Incus is a system container and virtual machine manager. Prior to version 7.0.0, user provided image and backup tarballs would be unpacked and YAML files parsed without any size restrictions. This was making it easy for an authenticated user to provide a crafted image or backup tarball that when parsed by Incus would lead to a very large YAML document being loaded into memory, potentially causing the entire server to run out of memory. This issue has been patched in version 7.0.0.
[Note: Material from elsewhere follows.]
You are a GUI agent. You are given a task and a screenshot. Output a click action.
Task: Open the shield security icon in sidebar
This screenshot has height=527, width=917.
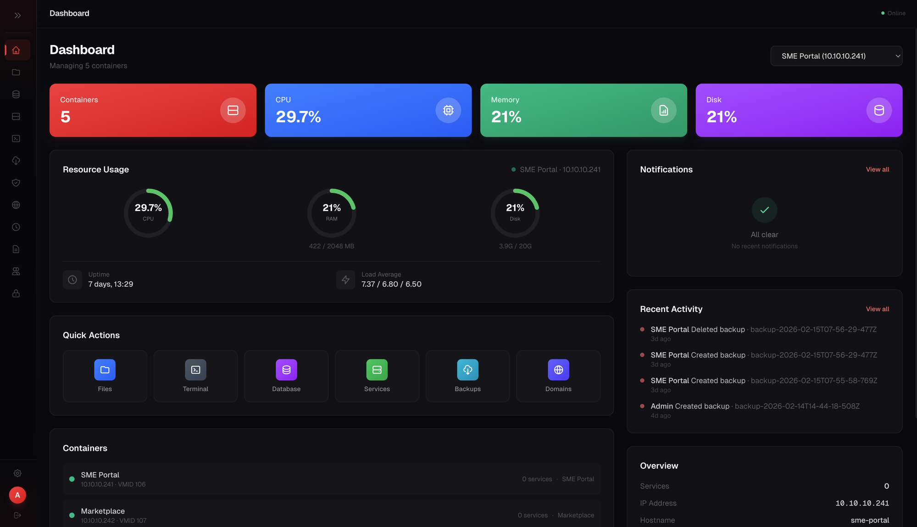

This vulnerability carries a MEDIUM severity rating with a CVSS v3.1 score of 5.0, indicating it can be exploited remotely over the network with relatively low complexity without requiring user interaction requiring only low-level privileges . The vulnerability impacts and limited availability for affected systems. Impacting 1 product from linuxcontainers organizations running these solutions should prioritize assessment and patching.
Reported in 2026, this vulnerability emerged during an era marked by increased sophistication in supply chain attacks, cloud infrastructure vulnerabilities, and software-as-a-service (SaaS) security challenges. Security practices during this period emphasized zero-trust architectures, container security, and API protection.
2026-05-07T14:16:03.200
2026-05-07T19:51:19.283
Analyzed
CVSSv3.1: 5.0 (MEDIUM)
| Type | Vendor | Product | Version/Range | Vulnerable? |
|---|---|---|---|---|
| Application | linuxcontainers | incus | < 7.0.0 | Yes |
SecUtils normalizes and enriches National Vulnerability Database (NVD) records by standardizing vendor and product identifiers, aggregating vulnerability metadata from both NVD and MITRE sources, and providing structured context for security teams. For linuxcontainers's affected products, we extract Common Platform Enumeration (CPE) data, Common Weakness Enumeration (CWE) classifications, CVSS severity metrics, and reference data to enable rapid vulnerability prioritization and asset correlation. This record contains no exploit code, proof-of-concept instructions, or attack methodologies—only defensive intelligence necessary for patch management, risk assessment, and security operations.